Published on September 23rd, 2012 | by Philip Bates
Was Christopher Eccleston’s Phone Hacked?
Over 50 new claims over supposed phone hacking by News International have been submitted, including a complaint by Ninth Doctor, Christopher Eccleston, who served as the Time Lord when the series returned in 2005.
The scandal – as if you haven’t heard – centres on the now-defunct News of the World and sister newspapers, published by News International, accusing employees of hacking into phones and bribing police in order to obtain a news story. Allegations began in November 2005 when the News of the World’s royal editor, Clive Goodman, was accused of listening to Prince William’s voicemails after the Prince suffered a knee injury. Goodman was jailed in January 2007, alongside private investigator, Glenn Mulcaire.
But recent reports reveal that this wasn’t a sole case, and, in 2009, The Guardian reported that up to 3,000 people – from celebrities to sporting stars to crime victims – may have had their phones hacked into. This led to Prime Minister, David Cameron, announcing an official inquiry, with Lord Justice Leveson as chairman.
The new claims, announced on Monday, were submitted before the inquiry’s deadline of 14th September – bringing the expected number of cases going to trial next year to 174 – and include allegations from spoon-bender, Uri Geller; Cold Feet actor, John Thompson; agent, Sue Ayton (whose clients include presenters and reporters, Jennie Bond, Peter Sissons, and Michael Buerk); former Labour party leader, Neil Kinnock; and Big Brother presenter, Davina McCall (who also lent her voice to 2005’s Bad Wolf). There has also been speculation that Eccleston’s successor David Tennant was the victim of phone hacking.

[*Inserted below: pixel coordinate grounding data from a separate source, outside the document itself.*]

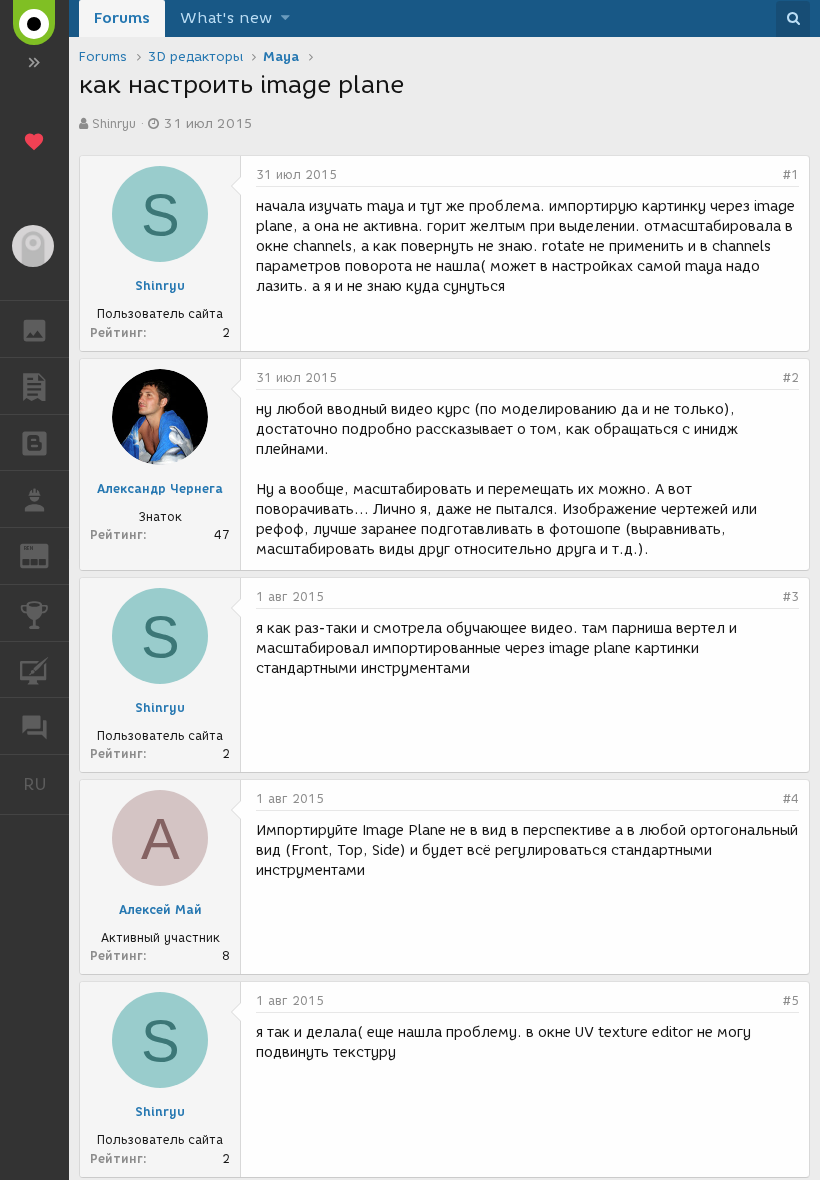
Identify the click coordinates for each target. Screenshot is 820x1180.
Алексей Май (160, 909)
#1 (791, 174)
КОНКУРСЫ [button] (34, 613)
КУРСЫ (34, 670)
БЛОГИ (34, 443)
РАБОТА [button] (34, 499)
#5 (791, 1000)
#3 (791, 596)
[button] (285, 18)
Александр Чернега (160, 488)
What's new (226, 18)
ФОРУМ (34, 726)
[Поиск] (793, 19)
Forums (122, 18)
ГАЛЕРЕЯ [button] (34, 329)
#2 (791, 377)
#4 (791, 798)
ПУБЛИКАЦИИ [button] (34, 386)
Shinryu (114, 123)
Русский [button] (46, 784)
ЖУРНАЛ (46, 554)
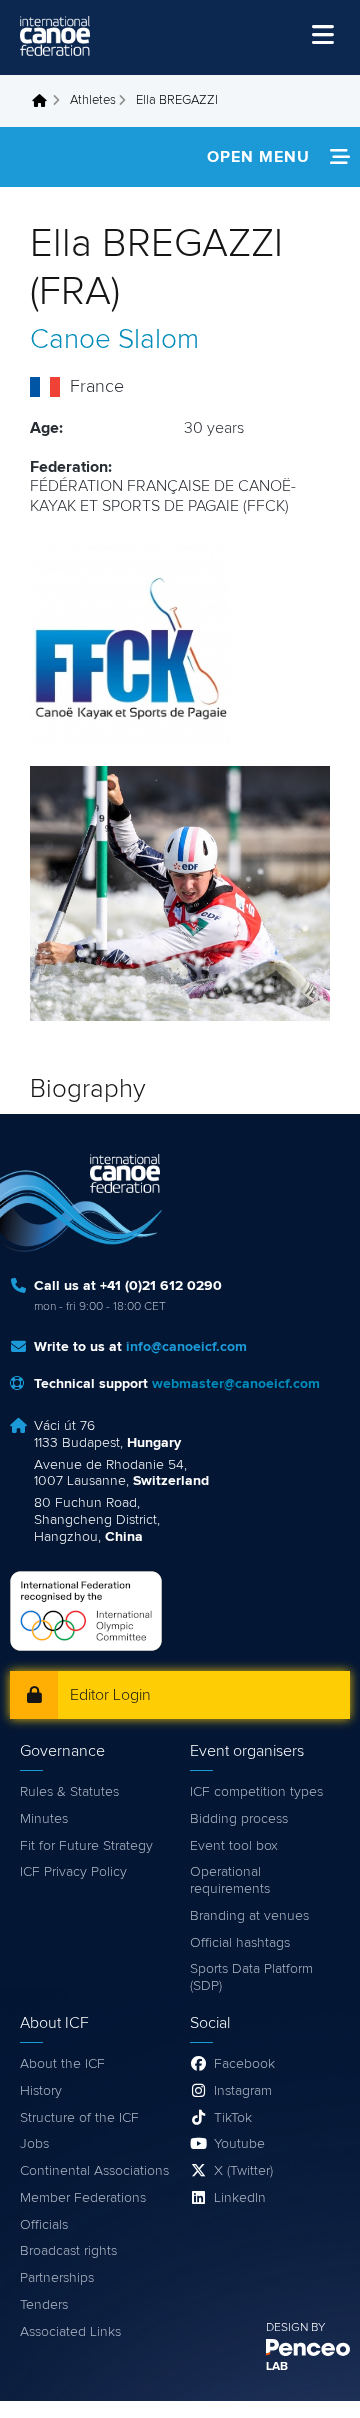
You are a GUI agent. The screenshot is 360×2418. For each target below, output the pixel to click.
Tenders (44, 2305)
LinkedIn (240, 2198)
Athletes (93, 100)
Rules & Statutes (69, 1792)
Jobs (34, 2144)
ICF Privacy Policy (73, 1872)
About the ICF (62, 2064)
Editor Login (110, 1695)
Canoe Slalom (114, 340)
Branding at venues (249, 1916)
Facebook (244, 2064)
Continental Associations (94, 2171)
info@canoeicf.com (186, 1347)
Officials (44, 2225)
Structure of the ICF (79, 2118)
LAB (277, 2367)
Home (45, 101)
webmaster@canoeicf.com (236, 1384)
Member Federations (83, 2198)
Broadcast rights (68, 2251)
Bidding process (239, 1819)
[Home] (55, 36)
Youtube (239, 2144)
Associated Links (70, 2332)
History (41, 2091)
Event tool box (234, 1846)
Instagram (243, 2091)
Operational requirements (230, 1880)
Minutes (44, 1819)
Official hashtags (240, 1943)
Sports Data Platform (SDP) (251, 1977)
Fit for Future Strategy (86, 1846)
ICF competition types (256, 1792)
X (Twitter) (243, 2171)
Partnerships (57, 2278)
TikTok (233, 2118)
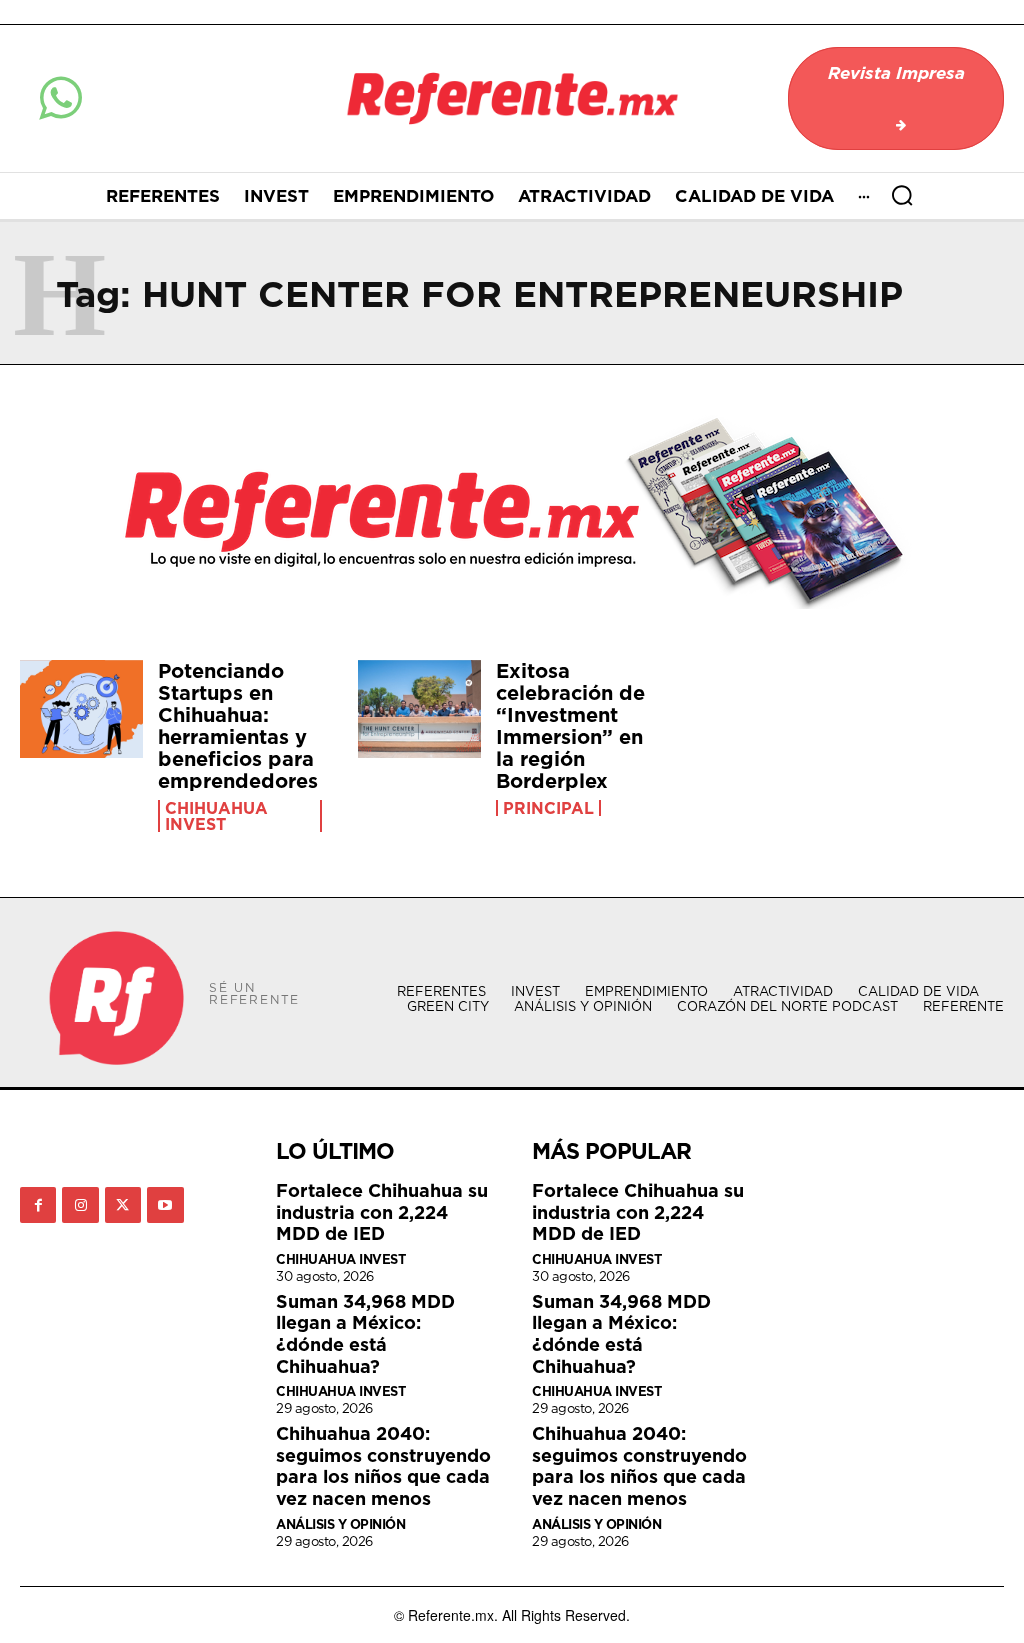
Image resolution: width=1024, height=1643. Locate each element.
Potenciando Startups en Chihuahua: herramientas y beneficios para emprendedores (238, 726)
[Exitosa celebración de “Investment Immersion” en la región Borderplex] (419, 709)
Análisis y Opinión (340, 1524)
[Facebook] (38, 1205)
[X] (123, 1205)
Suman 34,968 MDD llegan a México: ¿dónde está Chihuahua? (365, 1334)
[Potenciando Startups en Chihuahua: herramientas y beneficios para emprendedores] (81, 709)
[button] (902, 195)
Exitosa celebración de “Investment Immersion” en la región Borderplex (570, 726)
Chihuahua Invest (216, 816)
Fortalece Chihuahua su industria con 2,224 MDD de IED (382, 1212)
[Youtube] (165, 1205)
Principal (548, 808)
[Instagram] (80, 1205)
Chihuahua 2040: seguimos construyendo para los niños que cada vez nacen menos (383, 1466)
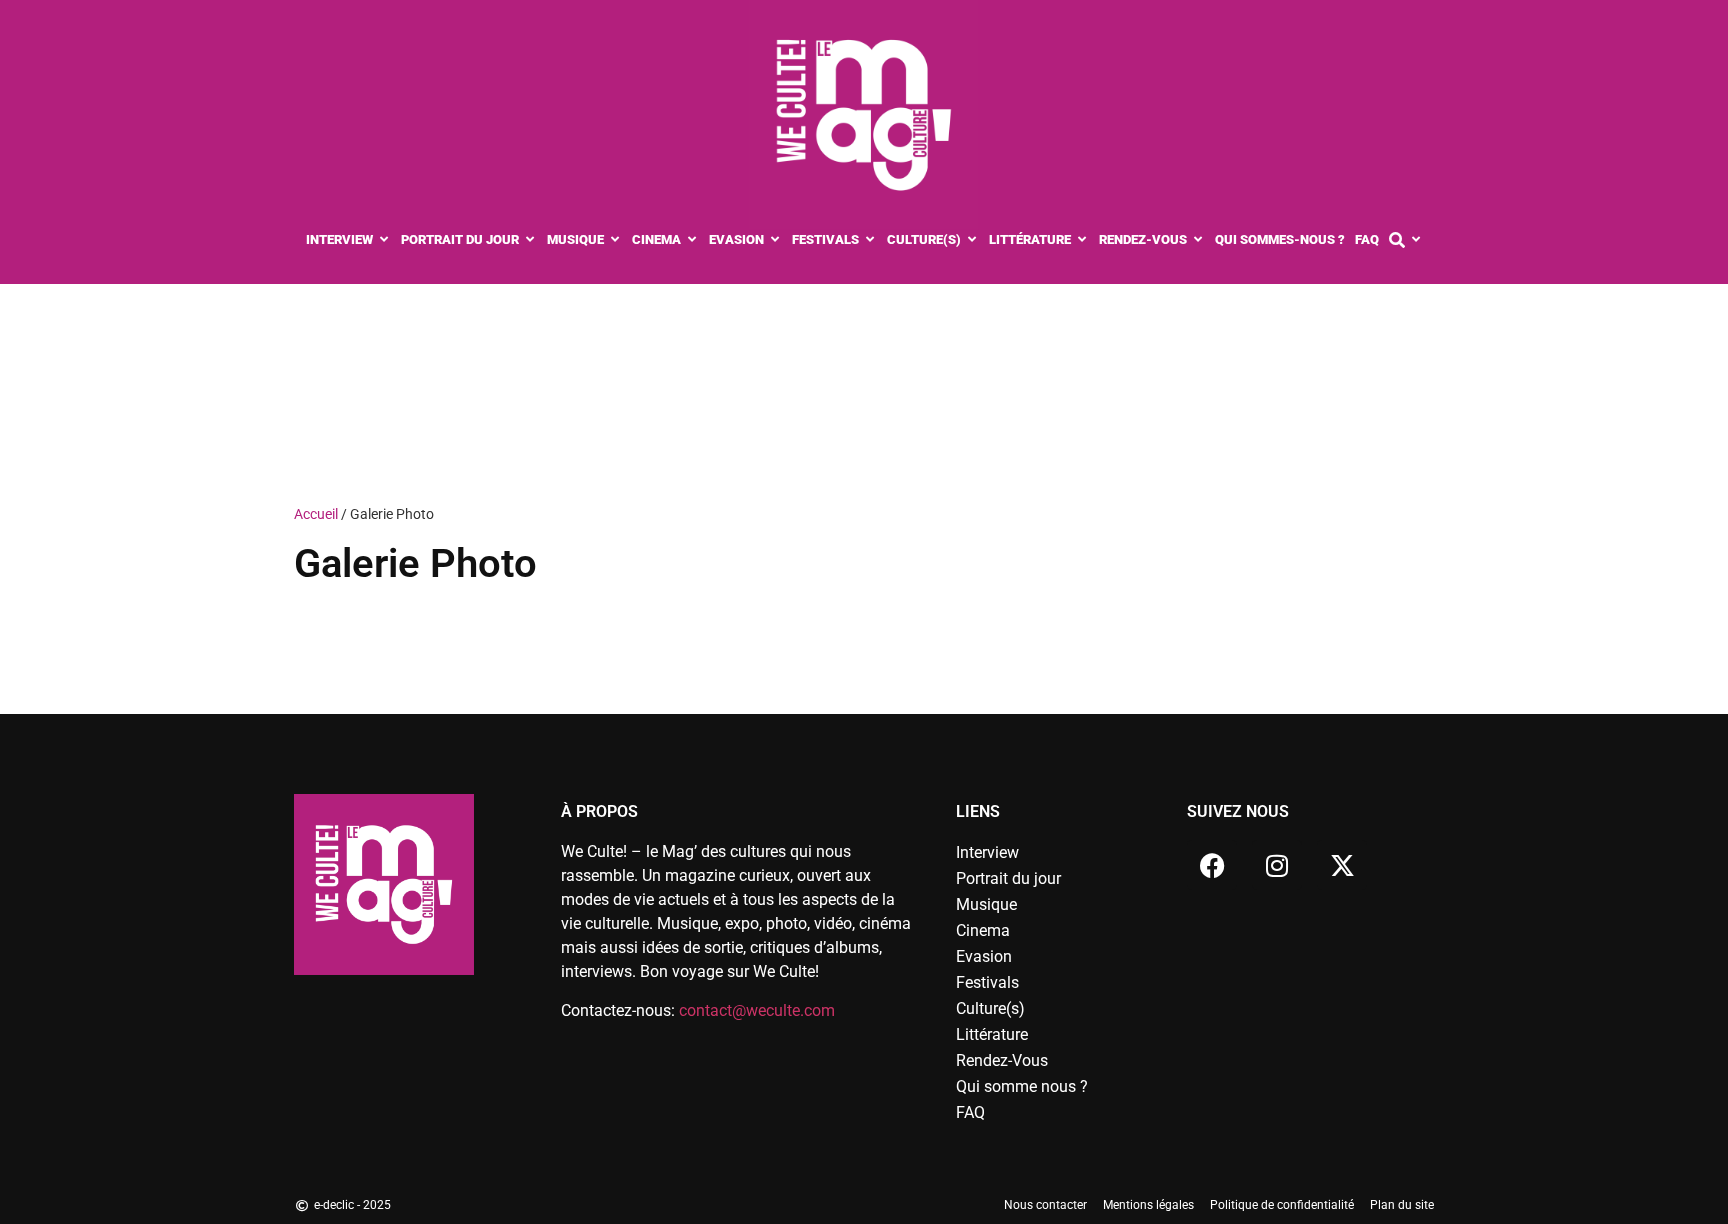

So could Eccleston’s phone have been hacked due to his involvement in Doctor Who? After all, the show’s return, announced in 2003, was (and remains) a hot topic, as was the actor’s departure in The Parting of the Ways. Though the exact circumstances over why he left remain unknown, according to Bad Wilf, he claimed, at an acting masterclass at the Theatre Royal Haymarket:
I left Doctor Who because I could not get along with the senior people. I left because of politics. I did not see eye-to-eye with them. I didn’t agree with the way things were being run. I didn’t like the culture that had grown up, around the series. So I left, I felt, over a principle…
My face didn’t fit and I’m sure they were glad to see the back of me. The important thing is that I succeeded. It was a great part. I loved playing him. I loved connecting with that audience. Because I’ve always acted for adults and then suddenly you’re acting for children, who are far more tasteful; they will not be bullsh****d. It’s either good, or it’s bad. They don’t schmooze at after-show parties, with cocktails.